Policies also have a co-payment clause, requiring the insured to bear a part of the cost.

This is especially true for senior citizens’ policies.

A waiting period may have been inserted in the policy which the insured may not be aware of.

Those who buy a policy after 45 must undergo a health check-up.

This may indicate that the person is mildly hypertensive. The insurer may issue the policy, but with a waiting period.

If the insured has not checked the policy document after it was issued, he may not be aware of it.

Customers should look up at least the operative parts of the policy document, such as those related to room rental, co-payment, and exclusions.

These clauses are included in the first two-three pages.

Pre-existing conditions: Many claims get rejected because insurers suspect that the customer had the condition at the time of purchase but did not reveal it.

Waiting periods for pre-existing diseases range from two to four years.

“When buying a policy, opt for one with the minimum waiting period for pre-existing diseases,” says Mehta.

Customers should reveal any pre-existing conditions they may have at the time of purchase.

“At the time of hospitalisation, people tend to give all information in a comprehensive manner to the doctor. If they have not disclosed something to the insurer, it gets revealed through the doctor’s report,” says Laddha.

Customers should buy health insurance while they are still healthy.

“The sooner you enter a health insurance policy, the better are your chances of clearing waiting periods before you need to make a claim,” says Prasun Sikdar, managing director and CEO, Cigna TTK Health Insurance.

Buy one as soon as you enter the forties, if not earlier.

At the same time, you should be balanced in what you tell your doctor.

If there was a very mild symptom or a niggle you experienced five or ten years ago, and you mention it to the doctor, the latter could note it in his report.

There have been many cases of insurers denying a claim based on such notes.

Network hospitals: The report from NIPFP points out that confusion regarding network hospitals is also a cause for dissatisfaction among customers.

If a customer goes to a network hospital, he enjoys cashless settlement, while if he goes to a non-network hospital he is reimbursed after discharge.

This takes a lot of time.
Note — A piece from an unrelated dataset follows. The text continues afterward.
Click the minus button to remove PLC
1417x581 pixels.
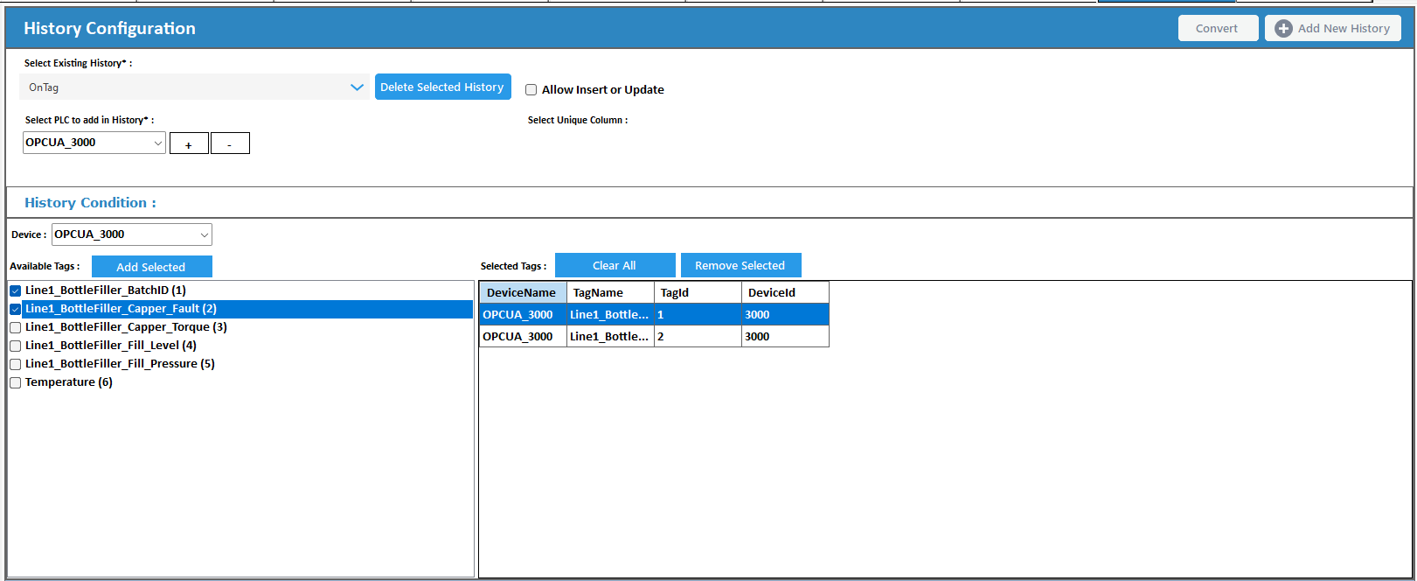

Rejection rates are also higher in this segment.

Check your insurer’s website to ensure that the hospital you are being admitted to is part of your insurer’s network as the list keeps changing.

Denial of cashless facility: Sometimes, insurers deny approval of cashless facility.

This usually happens when they suspect a pre-existing condition and want time to assess the case.

Most hospitalisations are planned, especially in the case of complicated procedures.

Customers should engage with their hospital and third-party administrator (TPA) well before the date of operation, so that they get approval for the cashless facility in advance.